Tuesday 13:40 - 15:30 (2 hours) Room U3
Thursday 13:40-14:30 (1 hour) Room P3
Follow this page for updates and also join Slack workspace for this course in here.
(*) All lectures and exams will be face-to-face.
CK ▸ Introduction to Solid State Physics, Charles Kittel, 8th Edition, Wiley, 2004.
There are a lot of good books on the topic but we will try to follow CK and not get distracted with other books as best as we can. CK is somewhat outdated but everything we need is there.
Two additional standard references for some advanced topics:
AA ▸ Introduction to the theory of normal metals, Abrikosov, Aleksej Alekseevič, (translated by A. Baratoff) New York: Academic Press, 1972.
A&M ▸ Solid state physics, Neil W. Ashcroft and N. David Mermin, Holt-Saunders, 1976.
Occasionally, we may use material from the following book for some topics related to recent research problems:
G&Y ▸ Modern condensed matter physics, Girvin, Steven M., and Kun Yang. Cambridge University Press, 2019.
Attendance 10%, Homework 40%, Quiz 10%, 2 Midterms each 20%, and Final Exam 20% (Total 120). Letter grades will be given as follows
AA (85), BA (75), BB (65), CB (55), CC(50), DC (40), DD(30), FD(20), FF (0)
Some guidelines you can follow in problem solutions:
(1) Show genuine interest and effort.
(2) Keep your work clean, well organized, and concise.
(3) Demonstrate your understanding of the main goal.
No credit is allocated for "correct solution", or "right answer."
By registration, you are assumed to accept the code of ethics & core values of METU and commit to maintain academic honesty and integrity for this course.
Any form of academic misconduct, including cheating in homework and exams, is prohibited. Looking for solutions on the internet is strongly disapproved, even if you "understand the solution first and then write it down." You cannot learn anything by looking at the read-made solutions. If you do your own work with honest effort, you will get full credit regardless of your solutions validity, see grading guidelines.
Team work and group discussions are allowed and also encouraged for homework but do not copy and paste somebody else's solution.
Phonons and thermodynamics of phonons (Lecture notes)
Week 1: Dynamics of crystal vibrations (Quiz #1)
Week 2: Phonon thermodynamics, second quantization of phonons (Quiz #2)
Homework #1 (Due Nov. 2)
Free electron Fermi gas (Lecture notes)
Week 3: Fermi-Dirac distribution, electron heat capacity
Week 4: Boltzmann transport, electrical and thermal conductivity, motion in magnetic field
Homework #2 (Due Nov. 17)
Energy bands (Lecture notes)
Week 5: Nearly Free electrons, Bloch's theorem (Quiz #3)
Week 6: Metals vs insulators, tight binding model (Quiz #4)
Homework #3 (Due Nov. 30)
Midterm 1 (Nov. 25)
Semiconductors (Lecture notes)
Week 7: Band gap, effective mass, electrons and holes
Week 8: Thermal equilibrium of electrons and holes, doping, thermoelectric effect
Homework #4 (Due Dec. 14)
Metals and Fermi surface (Lecture notes)
Week 9: Fermi surface, Electron and hole orbits, tight binding model (Quiz #5)

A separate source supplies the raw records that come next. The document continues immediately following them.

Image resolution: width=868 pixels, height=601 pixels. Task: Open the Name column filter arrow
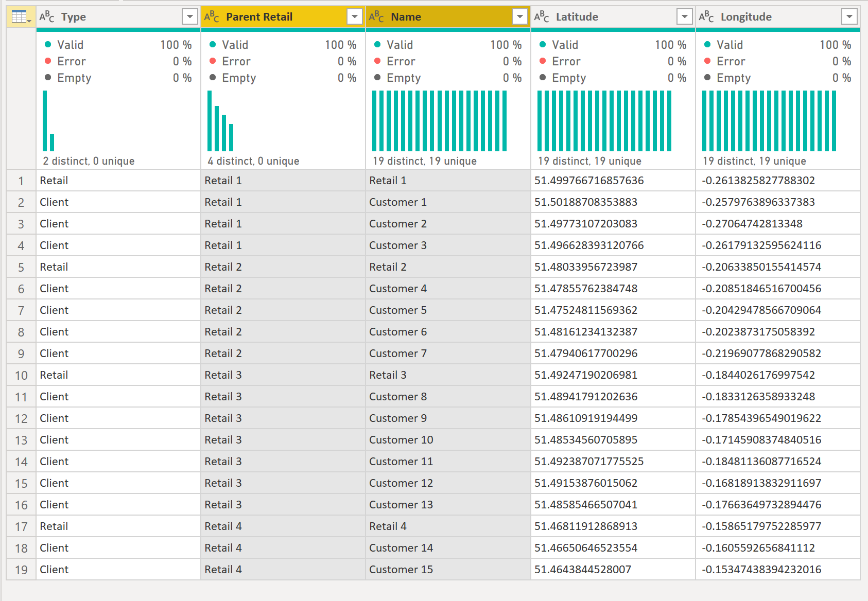coord(520,17)
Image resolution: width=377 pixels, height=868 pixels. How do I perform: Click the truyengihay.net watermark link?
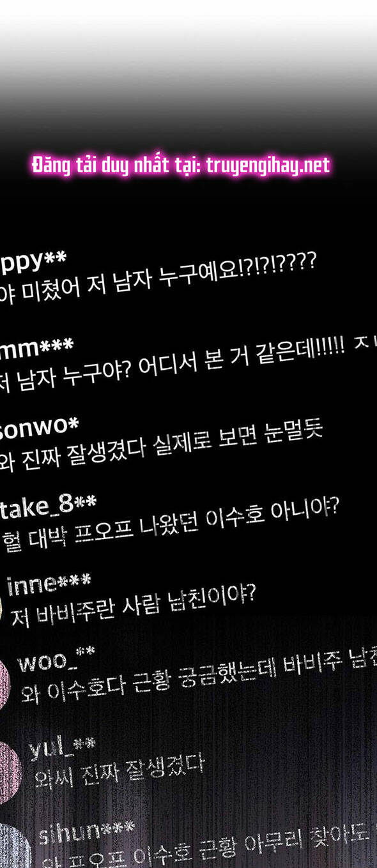(181, 165)
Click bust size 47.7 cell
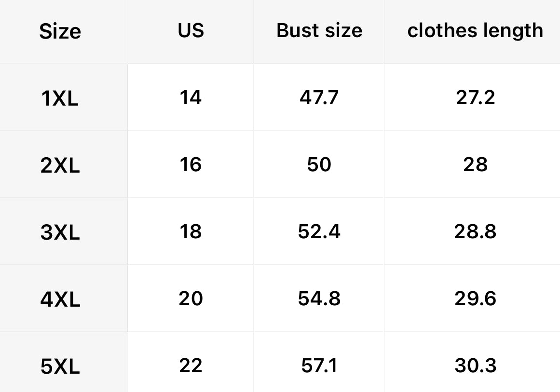Image resolution: width=560 pixels, height=392 pixels. 319,98
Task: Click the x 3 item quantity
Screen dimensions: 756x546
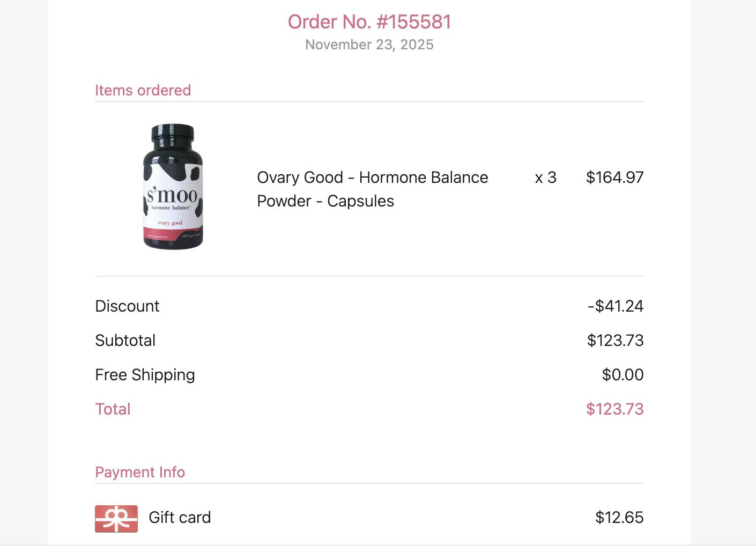Action: [546, 178]
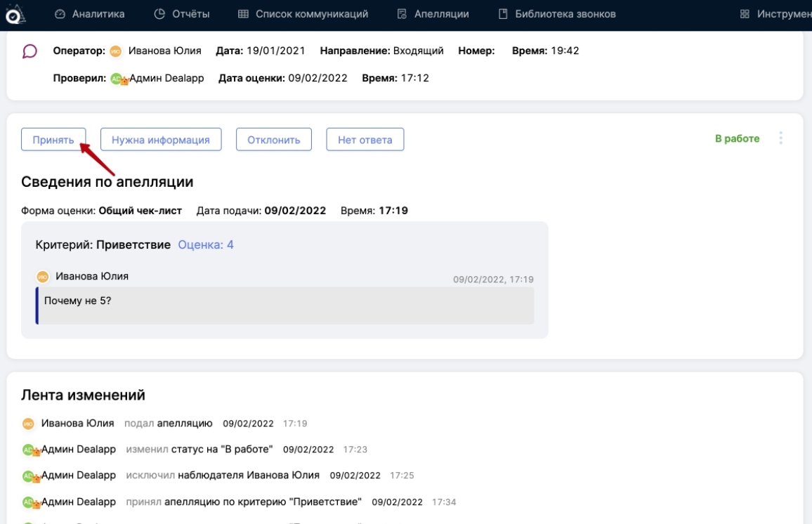
Task: Open the three-dot menu beside В работе
Action: pos(780,138)
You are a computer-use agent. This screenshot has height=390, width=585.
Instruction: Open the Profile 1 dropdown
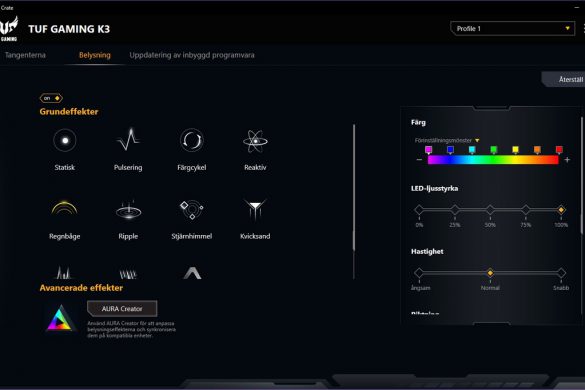click(x=512, y=28)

Week 10: Fermi surface and magnetic field, de Haas-van Alphen effect
Homework #5 (Due Jan. 4)
Midterm 2 (Dec 23)
Magnetism (Lecture notes)
Week 11: Diamagnetism and paramagnetism, susceptibility of conduction electrons (Quiz #6)
Week 12: Ferromagnetism, magnons, quantization of spin waves, antiferromagnetic order, domain walls
Homework #6 (Due Jan. 18)
Superconductivity (Lecture notes)
Week 13: Experiments on superconductivity: Meisner effect, heat capacity, energy gap, isotope effect
Week 14: London equations, Josephson effect, Ginzburg-Landau formalism (Quiz #7)
Final Exam (Jan 29, 9:30 AM, room P7)
Steven H. Simon's The Oxford solid state physics lectures. These lectures are very accessible for undergraduate students and maybe even for non-physics students. There is also an excellent book by the same lecturer.
G. Rangarajan's lectures from the Department of Physics, IIT Madras.
Sergey Frolov's lectures from the University of Pittsburgh.
Sandro Scandolo's lecture at The Abdus Salam International Centre for Theoretical Physics (ICTP) in Italy, Trieste.